The heckler motioned toward Renwick, suggesting he come to the stands to settle it. Bender mouthed an expletive at the heckler, and he made the same motion to Bender. Renwick, Bender later said, told the heckler, "Come on down. I'll take you out right now."

None of this escaped the attention of the marshals, the two Cook County sheriffs walking with the threesome, or Joe Diovisalvi, Singh's personal security man. Diovisalvi, judging by his musculature, is not a man to be trifled with. He quietly entered the bleachers and sat down a couple of rows behind the heckler.

Diovisalvi said he was concerned for Singh's safety. "Yeah, it was a possible situation," he said. "I didn't want to have something interrupt Vijay's round. The guy had no respect for any of the players. It was a breach of security."

Had Diovisalvi gotten involved, the heckler would have had his face breached. Getting thrown out may have been the luckiest thing that happened to him Friday. Some in the crowd yelled, "Out! Out!" Others pointed him out, yelling "Black cap!"

As the marshals and the uniformed officer led the heckler away and the other spectators voiced their approval, Singh watched with a smirk on his face. Singh waved his putter to acknowledge the crowd's cheers, although after the round, he denied that he noticed the heckler. He said he had waved his putter at Renwick.

It was a clumsy attempt to defuse what had happened, which is curious, because Singh was the wronged party here. Otherwise, Singh made it through the press conference without incident. That he showed up at all might have been the offer of an olive branch to the media. More likely, Singh misunderstood the rules.

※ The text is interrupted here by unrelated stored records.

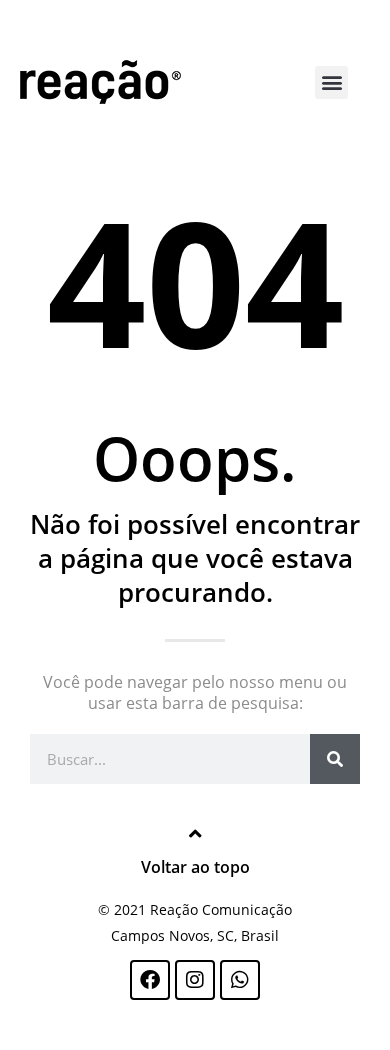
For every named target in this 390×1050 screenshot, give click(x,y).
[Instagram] (195, 980)
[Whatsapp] (240, 980)
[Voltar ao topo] (195, 834)
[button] (331, 82)
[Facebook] (150, 980)
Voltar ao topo (195, 867)
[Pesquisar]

Singh said before the Open that he would speak to the media only if he led the tournament, and only because that is PGA Tour policy. However, the Open isn't a PGA Tour event. It's run by the United States Golf Association. USGA media official Marty Parkes said the game's ruling body has no policy that demands a media appearance by any competitor.

There's nothing that Singh said, or could have said, that would have matched his eloquence on the course Friday. His 63 was a speech for the history books.